3.2. Race condition
Multi-threading can be fast, but it may also create bugs.
When threads run in parallel, their instructions can interleave with each other
in unpredictable ways, which could lead to incorrect results. For a simple example, if we want to do x += 1, the
actual execution in the CPU could look like this:
x = 0 # Initial value
temp1 = x # Read
temp1 += 1 # Compute
x = temp1 # Write back
If we have two threads doing the same concurrently, one possible execution could look like this, where Thread 1 finishes all three steps before Thread 2 starts:
x = 0 # Initial value
temp1 = x # Thread 1 Read
temp1 += 1 # Thread 1 Compute, temp1 is 1.
x = temp1 # Thread 1 Write back, x is now 1.
temp2 = x # Thread 2 Read
temp2 += 1 # Thread 2 Compute, temp2 is 2.
x = temp2 # Thread 2 Write back, x is now 2.
This gives the correct result of 2. However, another possible execution has the instructions interleaved like this:
x = 0 # Initial value
temp1 = x # Thread 1 Read
temp1 += 1 # Thread 1 Compute, temp1 is 1.
temp2 = x # Thread 2 Read
temp2 += 1 # Thread 2 Compute, temp2 is 1.
x = temp1 # Thread 1 Write back, x is now 1.
x = temp2 # Thread 2 Write back, x is still 1.
This gives the wrong result of 1. Which execution actually happens depends on
the exact timing of the threads, which can vary between runs.
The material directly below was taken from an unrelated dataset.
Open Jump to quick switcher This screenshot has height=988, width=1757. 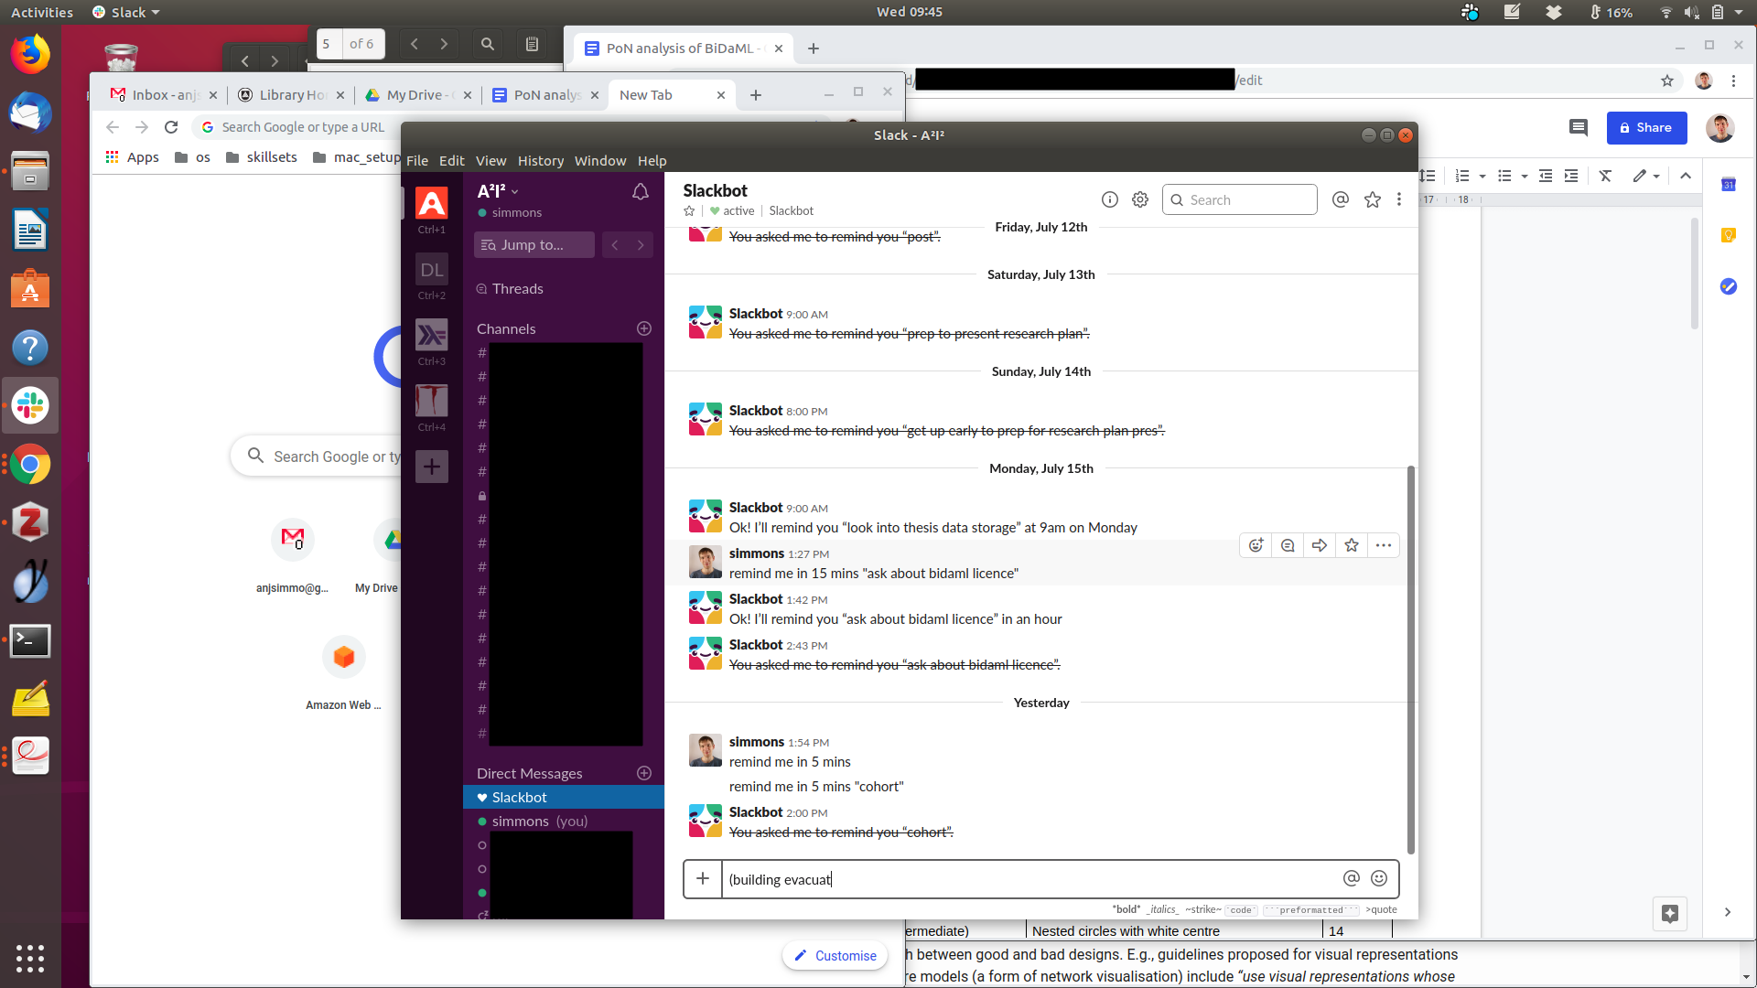534,245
The code may
work correctly most of the time and only fail occasionally, making the bug
very hard to reproduce and debug. The same bug can occur in matmul because
+= is used when computing the inner-product.
This condition of having multiple threads writing to the same variable concurrently, or one writing while others are reading, is known as a race condition. It is created by instructions from different threads interleaving without waiting or blocking each other, which is known as asynchronous execution.
So, asynchronous execution can indeed save us some time by running things in parallel, but it requires careful management to avoid race conditions. If multiple threads want to modify the same variable in an asynchronous manner, it may create a bug.
Note that we often use async and sync as short forms of asynchronous and synchronous respectively.